• _Activity_
Word for word, retype the lines from the one containing "Task: Add people using the person-plus icon" to the last line of the data below, both ends included.

________

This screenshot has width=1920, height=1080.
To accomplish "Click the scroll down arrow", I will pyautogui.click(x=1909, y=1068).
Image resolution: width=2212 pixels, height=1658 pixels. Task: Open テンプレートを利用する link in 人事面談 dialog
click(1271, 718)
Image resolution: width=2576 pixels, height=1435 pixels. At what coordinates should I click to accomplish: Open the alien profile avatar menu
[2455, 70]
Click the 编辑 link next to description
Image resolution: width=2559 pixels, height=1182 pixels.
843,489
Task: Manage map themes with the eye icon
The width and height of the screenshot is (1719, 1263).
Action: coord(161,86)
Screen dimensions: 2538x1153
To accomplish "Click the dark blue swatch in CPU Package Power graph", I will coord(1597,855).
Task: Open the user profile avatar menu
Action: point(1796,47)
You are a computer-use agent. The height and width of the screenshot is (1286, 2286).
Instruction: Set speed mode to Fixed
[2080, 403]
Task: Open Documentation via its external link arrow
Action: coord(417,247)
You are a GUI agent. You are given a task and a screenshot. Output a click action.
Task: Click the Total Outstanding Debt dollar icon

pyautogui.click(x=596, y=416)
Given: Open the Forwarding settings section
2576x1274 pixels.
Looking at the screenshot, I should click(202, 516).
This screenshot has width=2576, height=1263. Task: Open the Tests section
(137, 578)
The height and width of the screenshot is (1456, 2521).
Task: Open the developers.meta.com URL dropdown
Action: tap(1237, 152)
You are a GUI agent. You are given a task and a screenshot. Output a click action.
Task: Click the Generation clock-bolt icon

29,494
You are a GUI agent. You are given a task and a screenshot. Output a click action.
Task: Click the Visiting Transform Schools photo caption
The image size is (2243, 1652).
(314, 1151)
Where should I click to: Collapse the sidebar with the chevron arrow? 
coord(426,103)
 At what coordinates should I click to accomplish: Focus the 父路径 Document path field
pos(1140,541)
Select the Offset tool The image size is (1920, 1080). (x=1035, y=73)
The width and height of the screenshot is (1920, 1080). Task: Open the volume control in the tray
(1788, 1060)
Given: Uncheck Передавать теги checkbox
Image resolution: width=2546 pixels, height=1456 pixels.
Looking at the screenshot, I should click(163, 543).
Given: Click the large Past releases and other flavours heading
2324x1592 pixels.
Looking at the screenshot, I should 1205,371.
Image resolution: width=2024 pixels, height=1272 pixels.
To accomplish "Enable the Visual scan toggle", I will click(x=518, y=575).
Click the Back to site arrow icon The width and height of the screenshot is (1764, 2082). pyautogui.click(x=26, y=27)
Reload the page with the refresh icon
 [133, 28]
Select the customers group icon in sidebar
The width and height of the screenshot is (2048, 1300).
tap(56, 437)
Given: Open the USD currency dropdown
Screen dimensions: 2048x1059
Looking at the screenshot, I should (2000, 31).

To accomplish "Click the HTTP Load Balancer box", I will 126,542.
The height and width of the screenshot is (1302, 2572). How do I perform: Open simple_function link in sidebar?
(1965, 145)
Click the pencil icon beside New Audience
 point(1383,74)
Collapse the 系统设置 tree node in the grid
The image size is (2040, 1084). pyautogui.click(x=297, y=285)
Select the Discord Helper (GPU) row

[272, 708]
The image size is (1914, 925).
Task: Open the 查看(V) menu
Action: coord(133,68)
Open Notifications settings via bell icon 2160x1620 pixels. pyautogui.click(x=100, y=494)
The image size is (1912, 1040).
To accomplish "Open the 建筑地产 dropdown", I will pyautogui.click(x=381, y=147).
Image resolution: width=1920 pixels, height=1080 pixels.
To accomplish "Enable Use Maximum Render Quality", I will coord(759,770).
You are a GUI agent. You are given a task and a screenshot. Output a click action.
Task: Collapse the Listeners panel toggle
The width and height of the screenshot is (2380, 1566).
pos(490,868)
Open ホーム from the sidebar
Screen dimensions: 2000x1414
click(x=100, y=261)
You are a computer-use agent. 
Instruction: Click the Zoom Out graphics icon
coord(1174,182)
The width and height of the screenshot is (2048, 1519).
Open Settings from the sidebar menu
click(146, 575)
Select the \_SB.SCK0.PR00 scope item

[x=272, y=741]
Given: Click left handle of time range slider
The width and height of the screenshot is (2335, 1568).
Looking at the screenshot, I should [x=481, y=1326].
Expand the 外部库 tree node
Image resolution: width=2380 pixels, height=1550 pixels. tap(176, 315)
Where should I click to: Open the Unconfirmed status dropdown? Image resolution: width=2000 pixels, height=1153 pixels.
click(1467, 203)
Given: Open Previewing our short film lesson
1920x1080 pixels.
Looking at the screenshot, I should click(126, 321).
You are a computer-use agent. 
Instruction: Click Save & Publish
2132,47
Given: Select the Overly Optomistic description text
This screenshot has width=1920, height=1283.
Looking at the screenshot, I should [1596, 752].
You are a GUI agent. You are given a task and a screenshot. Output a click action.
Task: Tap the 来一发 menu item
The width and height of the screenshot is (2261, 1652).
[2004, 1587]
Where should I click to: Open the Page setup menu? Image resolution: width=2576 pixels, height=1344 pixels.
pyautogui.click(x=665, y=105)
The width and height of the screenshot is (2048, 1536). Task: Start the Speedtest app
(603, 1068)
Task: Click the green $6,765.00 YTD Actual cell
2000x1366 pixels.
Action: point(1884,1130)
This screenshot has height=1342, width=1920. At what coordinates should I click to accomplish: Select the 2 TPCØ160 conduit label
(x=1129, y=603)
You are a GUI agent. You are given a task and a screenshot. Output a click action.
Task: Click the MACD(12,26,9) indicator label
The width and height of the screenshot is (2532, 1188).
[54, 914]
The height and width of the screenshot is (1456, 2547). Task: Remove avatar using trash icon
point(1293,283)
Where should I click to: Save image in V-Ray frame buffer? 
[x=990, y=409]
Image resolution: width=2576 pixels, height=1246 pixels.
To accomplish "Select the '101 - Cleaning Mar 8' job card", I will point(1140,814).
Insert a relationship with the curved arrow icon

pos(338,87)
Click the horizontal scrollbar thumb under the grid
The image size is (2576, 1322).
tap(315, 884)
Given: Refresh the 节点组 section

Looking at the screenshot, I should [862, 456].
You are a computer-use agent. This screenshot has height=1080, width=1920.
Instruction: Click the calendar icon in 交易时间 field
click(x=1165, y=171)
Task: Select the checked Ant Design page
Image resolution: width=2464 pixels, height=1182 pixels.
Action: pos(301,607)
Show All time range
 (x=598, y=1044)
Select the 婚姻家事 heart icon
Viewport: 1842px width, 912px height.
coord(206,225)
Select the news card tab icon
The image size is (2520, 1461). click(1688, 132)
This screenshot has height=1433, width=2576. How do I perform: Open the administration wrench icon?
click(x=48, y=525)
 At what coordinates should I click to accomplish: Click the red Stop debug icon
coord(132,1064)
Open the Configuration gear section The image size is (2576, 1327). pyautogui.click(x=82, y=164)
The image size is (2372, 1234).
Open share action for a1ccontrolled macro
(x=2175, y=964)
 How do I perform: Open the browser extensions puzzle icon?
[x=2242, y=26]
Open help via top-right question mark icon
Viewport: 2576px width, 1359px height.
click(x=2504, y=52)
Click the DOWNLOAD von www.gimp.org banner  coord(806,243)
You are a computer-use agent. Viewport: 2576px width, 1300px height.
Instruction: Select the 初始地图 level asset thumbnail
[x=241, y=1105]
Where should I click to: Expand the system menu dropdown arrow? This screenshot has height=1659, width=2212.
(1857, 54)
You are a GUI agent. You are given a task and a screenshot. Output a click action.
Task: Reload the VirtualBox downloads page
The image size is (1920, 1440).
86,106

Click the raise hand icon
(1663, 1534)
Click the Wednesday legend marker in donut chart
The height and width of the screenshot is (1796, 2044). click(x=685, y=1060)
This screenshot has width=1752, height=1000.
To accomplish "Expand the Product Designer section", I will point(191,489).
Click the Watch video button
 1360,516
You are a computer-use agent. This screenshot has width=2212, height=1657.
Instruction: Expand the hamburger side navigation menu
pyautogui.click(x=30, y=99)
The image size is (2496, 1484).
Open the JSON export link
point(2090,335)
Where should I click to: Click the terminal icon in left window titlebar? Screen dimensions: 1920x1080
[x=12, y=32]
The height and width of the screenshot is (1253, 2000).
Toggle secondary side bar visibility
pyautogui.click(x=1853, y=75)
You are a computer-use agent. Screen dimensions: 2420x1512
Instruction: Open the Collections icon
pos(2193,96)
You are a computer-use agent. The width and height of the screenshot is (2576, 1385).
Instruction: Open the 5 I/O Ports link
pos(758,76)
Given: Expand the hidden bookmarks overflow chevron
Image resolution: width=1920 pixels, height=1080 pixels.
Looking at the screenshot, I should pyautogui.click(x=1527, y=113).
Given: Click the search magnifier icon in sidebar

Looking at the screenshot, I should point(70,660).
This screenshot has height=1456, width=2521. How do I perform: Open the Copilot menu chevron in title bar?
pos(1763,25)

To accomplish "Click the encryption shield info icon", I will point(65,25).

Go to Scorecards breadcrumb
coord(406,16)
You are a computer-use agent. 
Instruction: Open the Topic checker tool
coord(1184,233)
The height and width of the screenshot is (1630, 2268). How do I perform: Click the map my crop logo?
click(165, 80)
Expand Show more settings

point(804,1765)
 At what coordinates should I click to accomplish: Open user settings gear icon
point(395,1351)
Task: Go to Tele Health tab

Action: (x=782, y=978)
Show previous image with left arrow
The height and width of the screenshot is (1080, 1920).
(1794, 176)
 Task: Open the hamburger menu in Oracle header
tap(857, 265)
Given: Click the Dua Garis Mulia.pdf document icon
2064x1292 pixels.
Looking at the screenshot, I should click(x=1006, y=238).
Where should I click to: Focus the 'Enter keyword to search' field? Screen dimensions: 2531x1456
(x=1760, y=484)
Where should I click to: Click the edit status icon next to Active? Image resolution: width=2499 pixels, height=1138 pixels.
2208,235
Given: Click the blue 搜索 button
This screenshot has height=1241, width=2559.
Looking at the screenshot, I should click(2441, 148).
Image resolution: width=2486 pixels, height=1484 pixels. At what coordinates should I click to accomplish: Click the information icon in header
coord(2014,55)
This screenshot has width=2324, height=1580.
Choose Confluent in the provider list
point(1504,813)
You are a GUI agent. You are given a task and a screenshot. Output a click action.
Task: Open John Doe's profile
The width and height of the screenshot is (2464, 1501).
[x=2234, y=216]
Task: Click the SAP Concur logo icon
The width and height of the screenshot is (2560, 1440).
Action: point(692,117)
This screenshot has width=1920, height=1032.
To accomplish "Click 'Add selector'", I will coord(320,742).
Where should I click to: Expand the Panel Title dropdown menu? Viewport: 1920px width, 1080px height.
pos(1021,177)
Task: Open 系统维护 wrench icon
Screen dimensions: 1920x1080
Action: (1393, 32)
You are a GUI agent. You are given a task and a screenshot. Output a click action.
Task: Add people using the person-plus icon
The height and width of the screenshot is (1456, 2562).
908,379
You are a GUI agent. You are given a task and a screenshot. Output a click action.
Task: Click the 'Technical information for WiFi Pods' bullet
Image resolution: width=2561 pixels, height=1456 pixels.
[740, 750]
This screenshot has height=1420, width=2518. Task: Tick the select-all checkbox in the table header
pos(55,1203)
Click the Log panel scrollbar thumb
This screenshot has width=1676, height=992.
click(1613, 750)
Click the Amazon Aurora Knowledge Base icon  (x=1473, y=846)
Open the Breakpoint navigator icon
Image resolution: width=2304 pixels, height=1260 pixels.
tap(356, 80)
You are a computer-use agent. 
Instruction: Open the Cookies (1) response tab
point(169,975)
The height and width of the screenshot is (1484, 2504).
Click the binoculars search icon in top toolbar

________

• _Answer box_
Task: Add people using the person-plus icon
The height and width of the screenshot is (1456, 2562).
908,379
You are a GUI agent. You are given a task and a screenshot. Output a click action.
Task: Click the 'Technical information for WiFi Pods' bullet
Image resolution: width=2561 pixels, height=1456 pixels.
[740, 750]
This screenshot has height=1420, width=2518. Task: Tick the select-all checkbox in the table header
pos(55,1203)
Click the Log panel scrollbar thumb
This screenshot has width=1676, height=992.
click(1613, 750)
Click the Amazon Aurora Knowledge Base icon  (x=1473, y=846)
Open the Breakpoint navigator icon
Image resolution: width=2304 pixels, height=1260 pixels.
tap(356, 80)
You are a computer-use agent. 
Instruction: Open the Cookies (1) response tab
point(169,975)
The height and width of the screenshot is (1484, 2504).
Click the binoculars search icon in top toolbar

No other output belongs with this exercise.